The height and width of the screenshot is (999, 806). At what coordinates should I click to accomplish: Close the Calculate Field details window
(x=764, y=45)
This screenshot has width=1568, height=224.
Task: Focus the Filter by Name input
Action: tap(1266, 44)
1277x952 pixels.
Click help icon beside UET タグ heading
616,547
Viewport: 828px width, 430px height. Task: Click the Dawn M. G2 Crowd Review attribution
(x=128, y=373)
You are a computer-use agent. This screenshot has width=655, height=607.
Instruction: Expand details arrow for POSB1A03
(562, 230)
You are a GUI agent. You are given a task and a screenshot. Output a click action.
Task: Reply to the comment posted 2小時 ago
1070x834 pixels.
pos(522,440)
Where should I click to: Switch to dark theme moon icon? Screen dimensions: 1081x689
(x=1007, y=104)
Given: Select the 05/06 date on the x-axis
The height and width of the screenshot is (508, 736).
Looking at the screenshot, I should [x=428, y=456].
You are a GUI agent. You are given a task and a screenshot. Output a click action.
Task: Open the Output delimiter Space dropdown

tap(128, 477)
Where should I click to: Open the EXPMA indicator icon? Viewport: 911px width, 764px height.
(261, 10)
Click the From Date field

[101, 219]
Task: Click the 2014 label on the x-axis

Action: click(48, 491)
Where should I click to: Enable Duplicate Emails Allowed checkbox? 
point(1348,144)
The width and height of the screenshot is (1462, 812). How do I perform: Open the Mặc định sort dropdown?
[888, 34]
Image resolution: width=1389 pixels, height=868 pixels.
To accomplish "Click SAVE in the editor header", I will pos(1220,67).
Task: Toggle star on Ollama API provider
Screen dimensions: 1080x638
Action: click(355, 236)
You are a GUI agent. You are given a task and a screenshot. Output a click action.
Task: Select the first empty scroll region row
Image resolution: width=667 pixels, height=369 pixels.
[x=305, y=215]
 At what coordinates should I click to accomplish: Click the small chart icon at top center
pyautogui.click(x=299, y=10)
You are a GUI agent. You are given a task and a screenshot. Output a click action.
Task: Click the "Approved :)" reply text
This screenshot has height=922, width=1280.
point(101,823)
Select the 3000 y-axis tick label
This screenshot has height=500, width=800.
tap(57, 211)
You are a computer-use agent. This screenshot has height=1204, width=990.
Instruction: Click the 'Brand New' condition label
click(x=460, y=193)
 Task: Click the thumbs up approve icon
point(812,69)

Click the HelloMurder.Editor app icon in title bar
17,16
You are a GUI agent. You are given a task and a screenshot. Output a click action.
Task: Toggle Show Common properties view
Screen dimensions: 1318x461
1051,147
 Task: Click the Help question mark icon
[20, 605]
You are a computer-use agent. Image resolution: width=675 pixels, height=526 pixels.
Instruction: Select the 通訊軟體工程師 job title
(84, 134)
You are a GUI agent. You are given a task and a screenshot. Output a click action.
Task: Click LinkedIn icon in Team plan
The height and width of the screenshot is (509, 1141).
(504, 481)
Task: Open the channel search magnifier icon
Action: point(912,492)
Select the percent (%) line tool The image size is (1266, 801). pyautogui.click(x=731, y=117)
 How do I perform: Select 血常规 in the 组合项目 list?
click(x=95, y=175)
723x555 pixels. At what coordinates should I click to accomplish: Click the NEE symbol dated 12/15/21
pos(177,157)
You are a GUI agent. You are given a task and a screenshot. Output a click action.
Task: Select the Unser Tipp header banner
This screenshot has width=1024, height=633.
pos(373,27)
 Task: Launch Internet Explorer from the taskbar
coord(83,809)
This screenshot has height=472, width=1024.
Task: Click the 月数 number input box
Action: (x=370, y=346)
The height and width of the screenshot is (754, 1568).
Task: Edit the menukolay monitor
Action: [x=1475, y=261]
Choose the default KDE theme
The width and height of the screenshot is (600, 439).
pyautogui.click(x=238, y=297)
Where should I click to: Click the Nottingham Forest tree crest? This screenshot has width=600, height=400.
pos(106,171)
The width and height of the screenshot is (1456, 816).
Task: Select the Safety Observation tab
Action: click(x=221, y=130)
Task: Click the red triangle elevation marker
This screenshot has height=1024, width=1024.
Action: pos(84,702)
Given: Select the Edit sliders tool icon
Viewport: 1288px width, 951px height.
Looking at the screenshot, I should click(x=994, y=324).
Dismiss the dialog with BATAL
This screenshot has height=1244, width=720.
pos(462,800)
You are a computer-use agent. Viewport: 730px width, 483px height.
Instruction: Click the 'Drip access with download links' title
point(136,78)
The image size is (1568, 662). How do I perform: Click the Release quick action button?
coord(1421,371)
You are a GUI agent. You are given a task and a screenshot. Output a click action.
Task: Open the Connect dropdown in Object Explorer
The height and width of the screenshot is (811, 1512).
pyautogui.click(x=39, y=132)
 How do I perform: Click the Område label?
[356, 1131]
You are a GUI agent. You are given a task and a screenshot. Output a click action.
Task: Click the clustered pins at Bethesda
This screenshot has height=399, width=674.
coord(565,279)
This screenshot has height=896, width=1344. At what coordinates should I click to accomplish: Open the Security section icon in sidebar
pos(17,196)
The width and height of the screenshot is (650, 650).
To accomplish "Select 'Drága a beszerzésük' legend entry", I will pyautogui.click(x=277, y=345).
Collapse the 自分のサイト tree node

===

#### Work instruction
Scan the listing above for the line that has "Where should I click to: Open", then copy exactly from that line through the line that has "Image resolution: width=1389".

#### Exercise solution
Where should I click to: Open the EXPMA indicator icon? Viewport: 911px width, 764px height.
(261, 10)
Click the From Date field

[101, 219]
Task: Click the 2014 label on the x-axis

Action: click(48, 491)
Where should I click to: Enable Duplicate Emails Allowed checkbox? 
point(1348,144)
The width and height of the screenshot is (1462, 812). How do I perform: Open the Mặc định sort dropdown?
[888, 34]
Image resolution: width=1389 pixels, height=868 pixels.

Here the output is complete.